Anatree

Last updated September 27, 2021

An anatree^[1] is a data structure designed to solve anagrams. Solving an anagram is the problem of finding a word from a given list of letters. These problems are commonly encountered in word games like Scrabble or in newspaper crossword puzzles. The problem for the wordwheel also has the condition that the central letter appear in all the words framed with the given set. Some other conditions may be introduced regarding the frequency (number of appearances) of each of the letters in the given input string. These problems are classified as Constraint satisfaction problem in computer science literature.

An anatree is represented as a directed tree which contains a set of words (W) encoded as strings in some alphabet. The internal vertices are labelled with some letter in the alphabet and the leaves contain words. The edges are labelled with non-negative integers. An anatree has the property that the sum of the edge labels from the root to the leaf is the length of the word stored at the leaf. If the internal vertices are labelled as $\alpha _{1}$ , $\alpha _{2}$ ... $\alpha _{l}$ , and the edge labels are $n_{1}$ , $n_{2}$ ... $n_{l}$ , then the path from the root to the leaf along these vertices and edges are a list of words that contain $n_{1}$ $\alpha _{1}$ s, $n_{2}$ $\alpha _{2}$ s and so on. Anatrees are intended to be read only data structures with all the words available at construction time.

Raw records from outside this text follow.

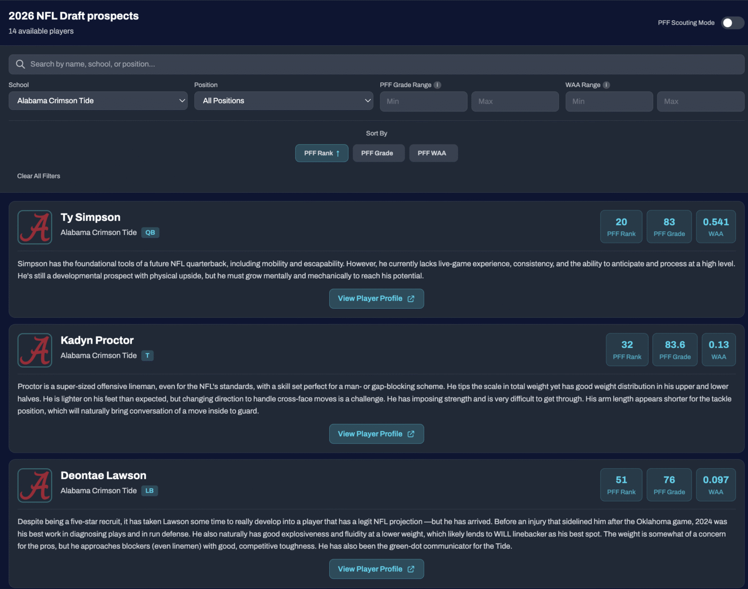Sort players by PFF Grade

click(x=378, y=153)
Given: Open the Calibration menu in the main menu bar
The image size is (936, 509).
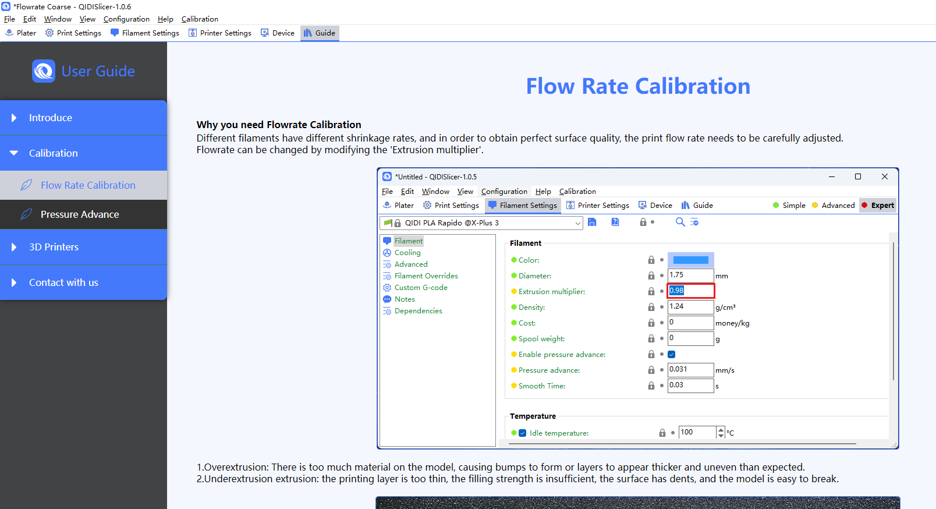Looking at the screenshot, I should 200,19.
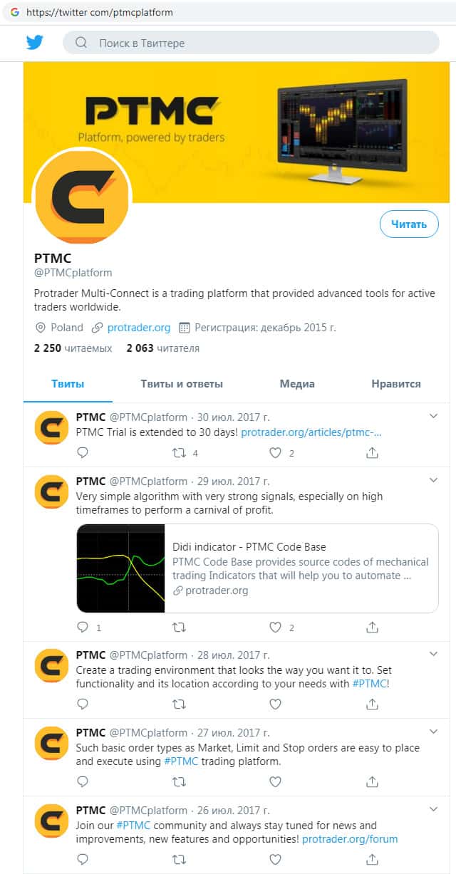
Task: Retweet the July 28 trading environment tweet
Action: 180,704
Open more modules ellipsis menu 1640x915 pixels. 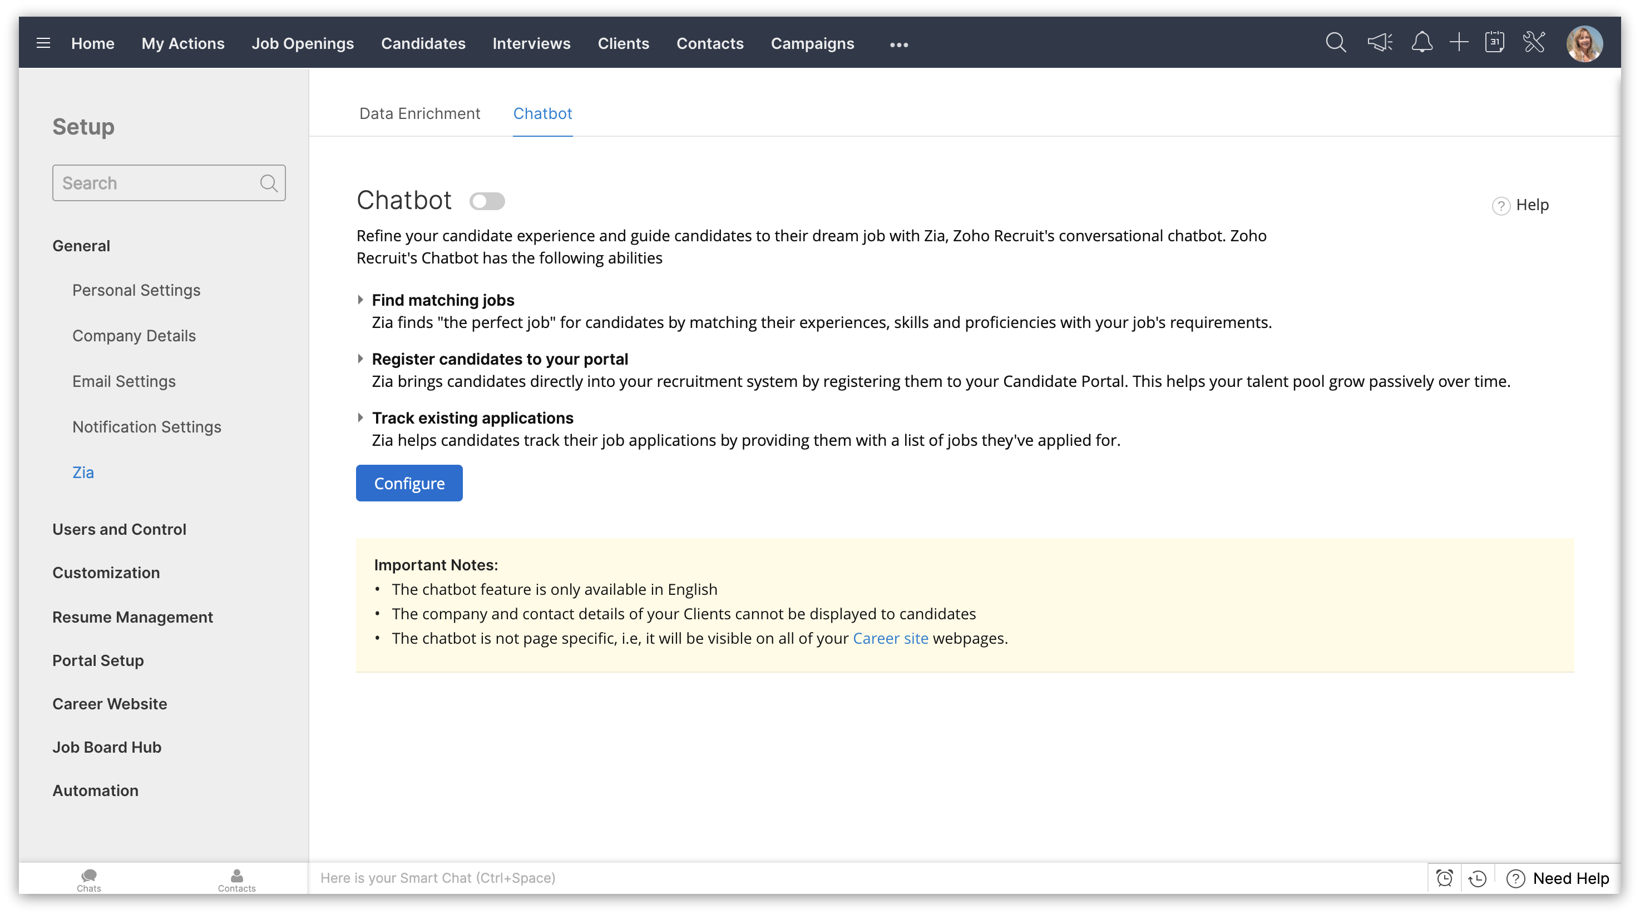[899, 45]
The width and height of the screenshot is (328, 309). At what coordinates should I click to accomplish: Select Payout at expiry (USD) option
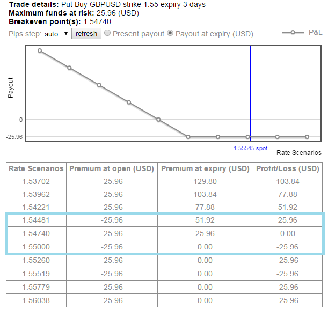coord(171,33)
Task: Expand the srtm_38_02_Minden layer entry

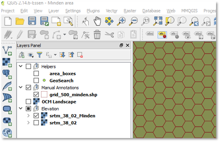Action: click(28, 116)

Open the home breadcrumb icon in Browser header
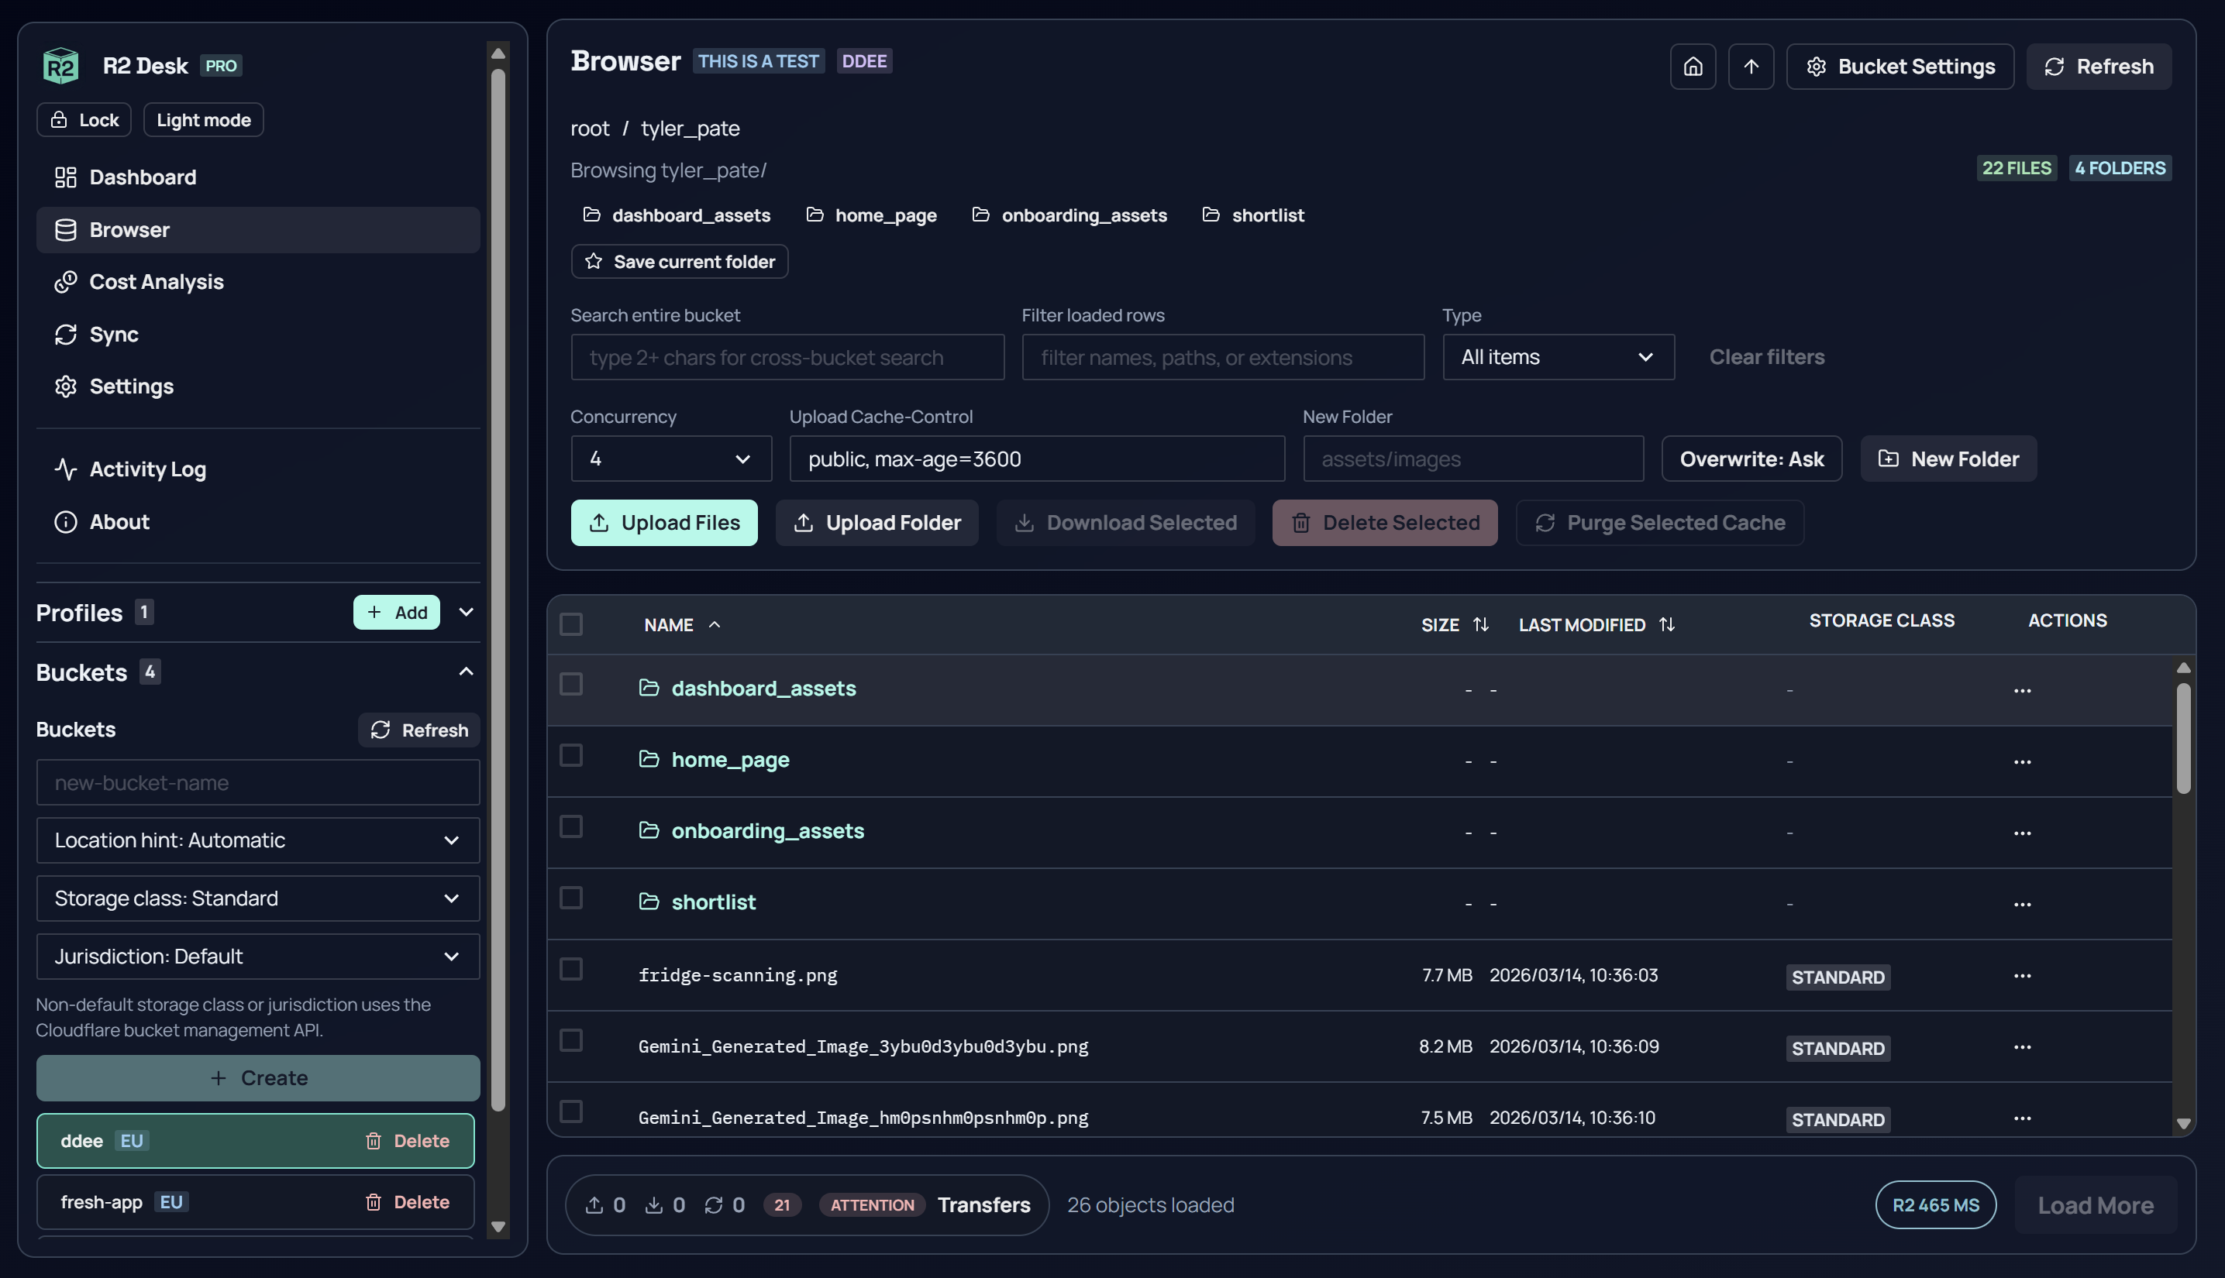tap(1692, 66)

Mixed anatree Image of a mixed anatree.png — Mixed anatree

A mixed anatree is an anatree where the internal vertices also store words. A mixed anatree can have words of varying lengths, where as in a regular anatree, all words are of the same length.

Data structures

A number of data structures have been proposed to solve anagrams in constant time. Two of the most commonly used data structures are the alphabetic map and the frequency map.

The alphabetic map maintains a hash table of all the possible words that can be in the language (this is referred to as the lexicon). For a given input string, sort the letters in alphabetic order. This sorted string maps onto a word in the hash table. Hence finding the anagram requires sorting the letters and looking up the word in the hash table. The sorting can be done in linear time with counting sort and hash table look ups can be done in constant time. For example, given the word ANATREE, the alphabetic map would produce a mapping of $\{AAEENRT->\{''anatree''\}\}$ .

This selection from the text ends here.